Review — Rethinking ImageNet Pre-training (Object Detection, Semantic Segmentation)

Training From Scratch Not Worse Than ImageNet Pre-Training

Sik-Ho Tsang
Feb 21 · 4 min read
The model, ResNet50-FPN Using GN, trained from random initialization needs more iterations to converge, but converges to a solution that is no worse than the fine-tuning counterpart.

In this story, Rethinking ImageNet Pre-training, by Facebook AI Research (FAIR), is briefly reviewed.

Pre-training have been used over training from scratch for many papers. However, is the pre-trained knowledge really useful when transferred to other computer vision tasks?

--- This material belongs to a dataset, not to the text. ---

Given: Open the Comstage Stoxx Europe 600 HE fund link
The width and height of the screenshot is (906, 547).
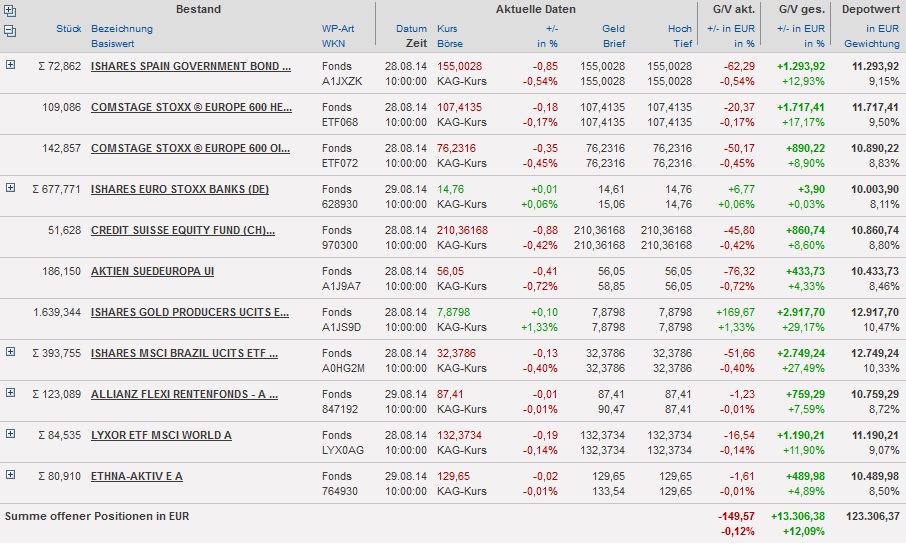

In this story, some facts are discovered:

  • Training from random initialization is surprisingly robust, the results hold even when: (i) using only 10% of the training data, (ii) for deeper and wider models, and (iii) for multiple tasks and metrics.
  • ImageNet pre-training speeds up convergence early in training, but does not necessarily provide regularization or improve final target task accuracy.

This is a paper in 2019 ICCV with over 350 citations. (Sik-Ho Tsang @ Medium)

(There are many details on the experimental setup to make the experiment fair. I would skip some of the details and results to make the story short. If interested, please free feel to visit the paper.)


  1. Number of Training Images & Setup
  2. Training from Scratch to Match Accuracy
  3. Training from Scratch with Less Data
  4. Discussions

1. Number of Training Images & Setup

1.1. Number of Training Images Involved

Total numbers of images, instances, and pixels seen during all training iterations, for pre-training + fine-tuning (green bars) vs. from random initialization (purple bars).
  • Typical ImageNet pre-training involves over one million images iterated for one hundred epochs. In addition to any semantic information learned from this large-scale data, the pre-training model has also learned low-level features.
  • On the other hand, when training from scratch the model has to learn low- and high-level semantics, so more iterations may be necessary for it to converge well.
  • As shown above, if counting image-level samples, the from-scratch case sees considerably fewer samples than its fine-tuning counterpart.
  • Actually, the sample numbers only get closer if we count pixel-level samples.

1.2. Setup

  • Mask R-CNN with ResNet, and ResNeXt plus Feature Pyramid Network (FPN) backbones are used.
  • GN/SyncBN is used to replace all ‘frozen BN’. SyncBN means using BN under multiple GPUs.
  • The models are fine-tuned with 90k iterations (namely, ‘1× schedule’) or 180k iterations (‘2× schedule’) to a so-called ‘ schedule’ which has 540k iterations.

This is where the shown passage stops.